• Records:
+++
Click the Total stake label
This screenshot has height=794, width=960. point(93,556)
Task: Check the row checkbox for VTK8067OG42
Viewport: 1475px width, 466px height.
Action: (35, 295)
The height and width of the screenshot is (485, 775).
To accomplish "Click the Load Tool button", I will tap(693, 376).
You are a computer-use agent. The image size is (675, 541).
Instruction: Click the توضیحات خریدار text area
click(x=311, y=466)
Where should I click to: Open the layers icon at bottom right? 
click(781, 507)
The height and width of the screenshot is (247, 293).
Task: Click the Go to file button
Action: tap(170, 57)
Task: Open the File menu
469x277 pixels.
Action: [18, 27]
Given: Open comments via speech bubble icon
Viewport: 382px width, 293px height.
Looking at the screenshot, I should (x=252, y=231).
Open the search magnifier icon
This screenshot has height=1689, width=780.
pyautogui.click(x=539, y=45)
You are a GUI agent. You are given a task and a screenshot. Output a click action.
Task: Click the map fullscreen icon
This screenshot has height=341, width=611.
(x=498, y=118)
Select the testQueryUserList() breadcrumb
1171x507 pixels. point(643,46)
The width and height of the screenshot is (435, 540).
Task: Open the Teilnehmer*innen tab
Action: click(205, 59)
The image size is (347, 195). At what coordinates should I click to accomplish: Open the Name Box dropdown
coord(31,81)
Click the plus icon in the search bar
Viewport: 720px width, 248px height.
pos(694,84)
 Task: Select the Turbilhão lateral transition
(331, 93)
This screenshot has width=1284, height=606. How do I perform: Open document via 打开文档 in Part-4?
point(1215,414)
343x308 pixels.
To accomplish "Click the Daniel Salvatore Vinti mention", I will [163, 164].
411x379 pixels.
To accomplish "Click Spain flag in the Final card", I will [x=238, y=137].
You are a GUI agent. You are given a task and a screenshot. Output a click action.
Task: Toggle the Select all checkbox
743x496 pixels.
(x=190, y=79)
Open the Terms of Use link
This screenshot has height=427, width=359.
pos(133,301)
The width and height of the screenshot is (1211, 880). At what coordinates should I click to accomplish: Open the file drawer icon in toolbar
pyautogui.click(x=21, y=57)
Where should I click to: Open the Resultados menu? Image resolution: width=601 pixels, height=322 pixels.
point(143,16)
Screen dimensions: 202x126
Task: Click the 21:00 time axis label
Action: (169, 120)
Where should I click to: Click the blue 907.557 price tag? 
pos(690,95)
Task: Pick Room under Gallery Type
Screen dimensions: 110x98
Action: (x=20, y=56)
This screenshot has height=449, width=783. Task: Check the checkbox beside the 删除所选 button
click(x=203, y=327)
+++
• Job:
Extract every line of the material above and reproduce each one verbatim, in its original order.

• Task output:
Click the Total stake label
This screenshot has height=794, width=960. point(93,556)
Task: Check the row checkbox for VTK8067OG42
Viewport: 1475px width, 466px height.
Action: (35, 295)
The height and width of the screenshot is (485, 775).
To accomplish "Click the Load Tool button", I will tap(693, 376).
You are a computer-use agent. The image size is (675, 541).
Instruction: Click the توضیحات خریدار text area
click(x=311, y=466)
Where should I click to: Open the layers icon at bottom right? 
click(781, 507)
The height and width of the screenshot is (247, 293).
Task: Click the Go to file button
Action: tap(170, 57)
Task: Open the File menu
469x277 pixels.
Action: [18, 27]
Given: Open comments via speech bubble icon
Viewport: 382px width, 293px height.
Looking at the screenshot, I should (x=252, y=231).
Open the search magnifier icon
This screenshot has height=1689, width=780.
pyautogui.click(x=539, y=45)
You are a GUI agent. You are given a task and a screenshot. Output a click action.
Task: Click the map fullscreen icon
This screenshot has height=341, width=611.
(x=498, y=118)
Select the testQueryUserList() breadcrumb
1171x507 pixels. point(643,46)
The width and height of the screenshot is (435, 540).
Task: Open the Teilnehmer*innen tab
Action: click(205, 59)
The image size is (347, 195). At what coordinates should I click to accomplish: Open the Name Box dropdown
coord(31,81)
Click the plus icon in the search bar
Viewport: 720px width, 248px height.
pos(694,84)
 Task: Select the Turbilhão lateral transition
(331, 93)
This screenshot has width=1284, height=606. How do I perform: Open document via 打开文档 in Part-4?
point(1215,414)
343x308 pixels.
To accomplish "Click the Daniel Salvatore Vinti mention", I will [163, 164].
411x379 pixels.
To accomplish "Click Spain flag in the Final card", I will [x=238, y=137].
You are a GUI agent. You are given a task and a screenshot. Output a click action.
Task: Toggle the Select all checkbox
743x496 pixels.
(x=190, y=79)
Open the Terms of Use link
This screenshot has height=427, width=359.
pos(133,301)
The width and height of the screenshot is (1211, 880). At what coordinates should I click to accomplish: Open the file drawer icon in toolbar
pyautogui.click(x=21, y=57)
Where should I click to: Open the Resultados menu? Image resolution: width=601 pixels, height=322 pixels.
point(143,16)
Screen dimensions: 202x126
Task: Click the 21:00 time axis label
Action: (169, 120)
Where should I click to: Click the blue 907.557 price tag? 
pos(690,95)
Task: Pick Room under Gallery Type
Screen dimensions: 110x98
Action: (x=20, y=56)
This screenshot has height=449, width=783. Task: Check the checkbox beside the 删除所选 button
click(x=203, y=327)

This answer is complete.